_What you will do:_ Please render every line of the items below as a Markdown table with the columns Row and Text, numbering each row and leaving out blank lines.

--- Data listing ---

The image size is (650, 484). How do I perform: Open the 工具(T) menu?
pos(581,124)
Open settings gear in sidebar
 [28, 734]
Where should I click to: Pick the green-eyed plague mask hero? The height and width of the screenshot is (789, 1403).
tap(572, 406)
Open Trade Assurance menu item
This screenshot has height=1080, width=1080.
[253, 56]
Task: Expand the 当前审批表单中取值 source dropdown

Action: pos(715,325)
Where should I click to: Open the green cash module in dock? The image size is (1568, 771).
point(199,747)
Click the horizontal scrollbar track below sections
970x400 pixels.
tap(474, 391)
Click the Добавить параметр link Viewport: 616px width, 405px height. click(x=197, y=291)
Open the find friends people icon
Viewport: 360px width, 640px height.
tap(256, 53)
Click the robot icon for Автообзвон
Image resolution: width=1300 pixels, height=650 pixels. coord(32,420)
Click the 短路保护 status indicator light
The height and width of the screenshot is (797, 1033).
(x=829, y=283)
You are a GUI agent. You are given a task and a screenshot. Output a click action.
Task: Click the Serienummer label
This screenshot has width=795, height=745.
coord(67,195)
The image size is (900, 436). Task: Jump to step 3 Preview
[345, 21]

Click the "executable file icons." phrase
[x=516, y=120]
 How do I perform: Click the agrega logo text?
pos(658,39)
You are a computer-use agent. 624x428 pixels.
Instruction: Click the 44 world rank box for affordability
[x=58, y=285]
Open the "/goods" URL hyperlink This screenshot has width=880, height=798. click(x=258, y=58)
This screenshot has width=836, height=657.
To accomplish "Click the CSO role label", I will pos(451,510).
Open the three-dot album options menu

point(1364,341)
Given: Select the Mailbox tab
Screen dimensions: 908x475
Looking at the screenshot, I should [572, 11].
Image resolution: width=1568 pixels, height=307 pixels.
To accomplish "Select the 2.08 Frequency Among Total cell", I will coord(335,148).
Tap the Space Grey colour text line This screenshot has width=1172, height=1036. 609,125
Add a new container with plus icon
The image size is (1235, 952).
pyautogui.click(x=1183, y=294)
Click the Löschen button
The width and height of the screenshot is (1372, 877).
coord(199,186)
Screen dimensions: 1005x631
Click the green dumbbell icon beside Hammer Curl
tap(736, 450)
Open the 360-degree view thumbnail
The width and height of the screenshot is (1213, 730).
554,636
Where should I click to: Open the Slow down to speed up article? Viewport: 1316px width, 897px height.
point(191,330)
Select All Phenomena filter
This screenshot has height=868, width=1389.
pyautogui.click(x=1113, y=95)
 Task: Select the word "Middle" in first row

---

_Right answer:_
| Row | Text |
|---|---|
| 1 | The image size is (650, 484). How do I perform: Open the 工具(T) menu? |
| 2 | pos(581,124) |
| 3 | Open settings gear in sidebar |
| 4 |  [28, 734] |
| 5 | Where should I click to: Pick the green-eyed plague mask hero? The height and width of the screenshot is (789, 1403). |
| 6 | tap(572, 406) |
| 7 | Open Trade Assurance menu item |
| 8 | This screenshot has height=1080, width=1080. |
| 9 | [253, 56] |
| 10 | Task: Expand the 当前审批表单中取值 source dropdown |
| 11 | Action: pos(715,325) |
| 12 | Where should I click to: Open the green cash module in dock? The image size is (1568, 771). |
| 13 | point(199,747) |
| 14 | Click the horizontal scrollbar track below sections |
| 15 | 970x400 pixels. |
| 16 | tap(474, 391) |
| 17 | Click the Добавить параметр link Viewport: 616px width, 405px height. click(x=197, y=291) |
| 18 | Open the find friends people icon |
| 19 | Viewport: 360px width, 640px height. |
| 20 | tap(256, 53) |
| 21 | Click the robot icon for Автообзвон |
| 22 | Image resolution: width=1300 pixels, height=650 pixels. coord(32,420) |
| 23 | Click the 短路保护 status indicator light |
| 24 | The height and width of the screenshot is (797, 1033). |
| 25 | (x=829, y=283) |
| 26 | You are a GUI agent. You are given a task and a screenshot. Output a click action. |
| 27 | Task: Click the Serienummer label |
| 28 | This screenshot has width=795, height=745. |
| 29 | coord(67,195) |
| 30 | The image size is (900, 436). Task: Jump to step 3 Preview |
| 31 | [345, 21] |
| 32 | Click the "executable file icons." phrase |
| 33 | [x=516, y=120] |
| 34 |  How do I perform: Click the agrega logo text? |
| 35 | pos(658,39) |
| 36 | You are a computer-use agent. 624x428 pixels. |
| 37 | Instruction: Click the 44 world rank box for affordability |
| 38 | [x=58, y=285] |
| 39 | Open the "/goods" URL hyperlink This screenshot has width=880, height=798. click(x=258, y=58) |
| 40 | This screenshot has width=836, height=657. |
| 41 | To accomplish "Click the CSO role label", I will pos(451,510). |
| 42 | Open the three-dot album options menu |
| 43 | point(1364,341) |
| 44 | Given: Select the Mailbox tab |
| 45 | Screen dimensions: 908x475 |
| 46 | Looking at the screenshot, I should [572, 11]. |
| 47 | Image resolution: width=1568 pixels, height=307 pixels. |
| 48 | To accomplish "Select the 2.08 Frequency Among Total cell", I will coord(335,148). |
| 49 | Tap the Space Grey colour text line This screenshot has width=1172, height=1036. 609,125 |
| 50 | Add a new container with plus icon |
| 51 | The image size is (1235, 952). |
| 52 | pyautogui.click(x=1183, y=294) |
| 53 | Click the Löschen button |
| 54 | The width and height of the screenshot is (1372, 877). |
| 55 | coord(199,186) |
| 56 | Screen dimensions: 1005x631 |
| 57 | Click the green dumbbell icon beside Hammer Curl |
| 58 | tap(736, 450) |
| 59 | Open the 360-degree view thumbnail |
| 60 | The width and height of the screenshot is (1213, 730). |
| 61 | 554,636 |
| 62 | Where should I click to: Open the Slow down to speed up article? Viewport: 1316px width, 897px height. |
| 63 | point(191,330) |
| 64 | Select All Phenomena filter |
| 65 | This screenshot has height=868, width=1389. |
| 66 | pyautogui.click(x=1113, y=95) |
| 67 |  Task: Select the word "Middle" in first row |